Das Schlagwort der "Kriegssteuer" geht um im politischen Berlin. Hintergrund sind steigende Kosten bei Verbraucherinnen und Verbrauchern - bei zeitgleichen Gewinnsteigerungen einzelner Unternehmensbranchen. Was tun gegen das Phänomen "Krisengewinner"? Kevin Kühnert kündigte dazu im Format "Frühstart" des Nachrichtensenders ntv baldige Maßnahmen an: "Wir schauen uns alle Zahlen dazu im Moment an", sagte der SPD-Generalsekretär im TV-Interview.

Die Akzeptanz für die kostspielige Unterstützung der von Russland angegriffenen Ukraine hänge in seiner Wahrnehmung auch davon ab, ob die Bevölkerung in Deutschland den Eindruck habe, "zu Hause geht es fair zu". Aussagen wie jüngst die des Vonovia-Chefs, das Mietniveau müsse mit der Inflation steigen, vermittelten jedoch ein ganz anderes Bild. Viele Menschen gewännen den Eindruck, "dass jetzt jeder um die Ecke kommt und behauptet, auch in meinem Bereich müssen große Erhöhungen der Einnahmen generiert werden".

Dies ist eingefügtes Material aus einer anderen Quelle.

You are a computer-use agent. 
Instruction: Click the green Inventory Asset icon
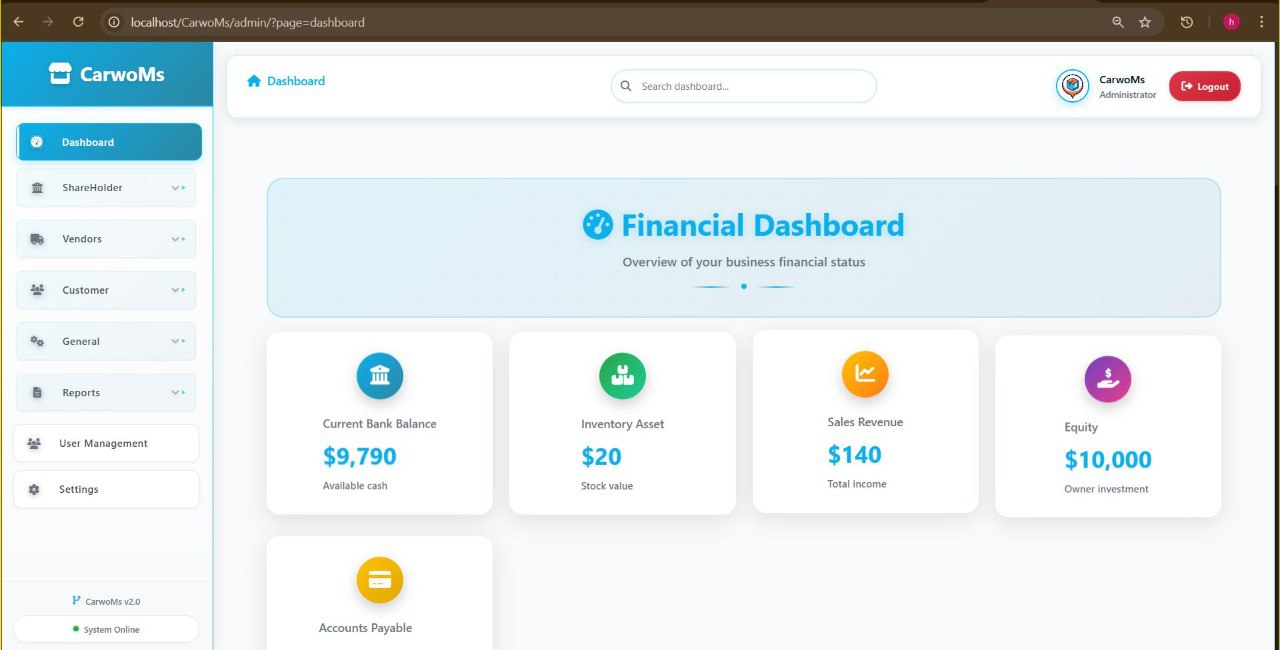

Dabei bleibe laut Kühnert ein betriebswirtschaftlicher Nachweis für Mehrkosten oft aus - das Argument sei schlicht: "Krieg in der Ukraine". Der Sozialdemokrat: "Das ist volkswirtschaftlich schädlich, aber auch für die Unterstützung der Ukraine, deswegen werden wir uns das so sicherlich nicht mehr lange angucken."

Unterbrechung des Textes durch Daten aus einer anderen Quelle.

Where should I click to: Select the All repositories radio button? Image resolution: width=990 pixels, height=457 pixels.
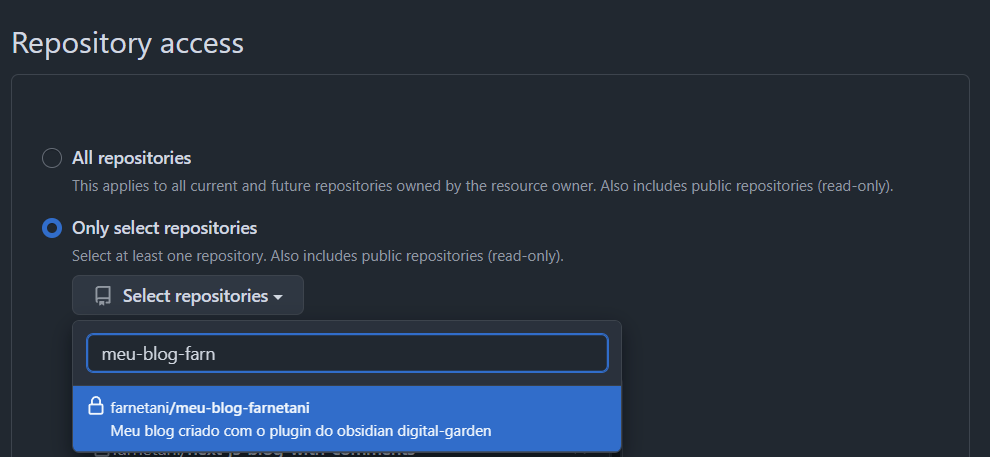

Kühnert: "Ds wird auch die FDP irgendwann erkennen müssen"

Getrennt nach Branchen werde die Ampelkoalition bei ihren Gegenmaßnahmen nicht vorgehen, sondern vielmehr "klare Kriterien" festlegen: "Wann liegt ein Übergewinn tatsächlich vor?" Problematisch seien vor allem "spekulative Gewinne", es gehe jedoch nicht um Gewinne, die durch Leistung zustande gekommen sind. Wie etwa beim Impfstoffentwickler Biontech, dessen Bilanz auf einer "enormen Forschungsleistung" basiere. "Bei Mineralölkonzernen sehe ich keine Forschungsleistung im Moment. Das Produkt ist das immergleiche. Nur der Preis geht gerade durch die Decke."

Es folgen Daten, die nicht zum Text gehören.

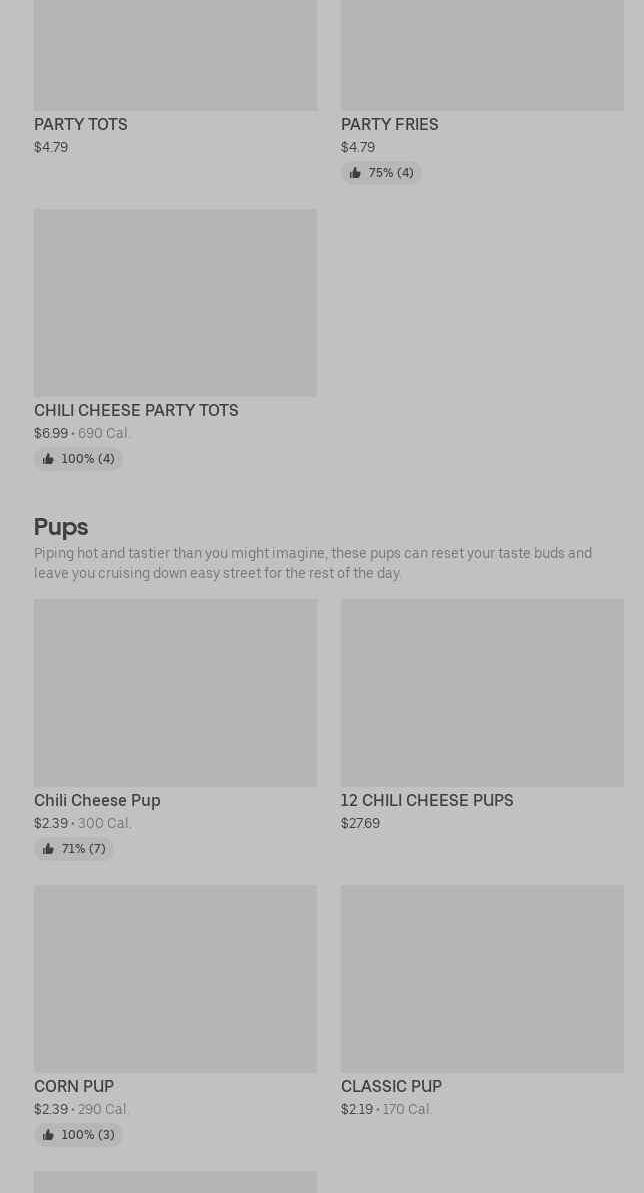644x1193 pixels.
Task: Click thumbs-up icon under Chili Cheese Party Tots
Action: point(48,459)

Vage blieb der SPD-Generalsekretär auf den Einwand, eine solche "Kriegs-" oder "Übergewinnsteuer" könnte an den Verbraucher zurückgegeben werden. "Dann wird man Mechanismen finden müssen, bei denen der Unternehmer versteht, dass das nicht zu seinen Gunsten ausgehen wird, wenn er diese Spirale weitertreibt", drohte Kühnert. Die mögliche Rolle des Koalitionspartners FDP bei der Gesetzesfindung kommentierte er süffisant. Bei den Liberalen gebe es "viele leidenschaftliche Autofahrer", die an der Zapfsäule derzeit "ihre Erfahrungen" machten.

Den auf FDP-Initiative Anfang Juni eingeführten Tankrabatt zur Drosselung des Benzinpreisanstiegs bewertete Kühnert in dem Zusammenhang kritisch: "Am ersten Tag hat es noch super funktioniert mit den Tankrabatten, weil die Leute noch wussten: Was stand gestern für ein Preis an der Säule?" Mittlerweile sei es jedoch "Kraut und Rüben", weil keiner mehr wisse, was der "normale" Marktpreis ohne Rabatt wäre. "Das machen sich schon einige zunutze, und das wird auch die FDP irgendwann erkennen müssen."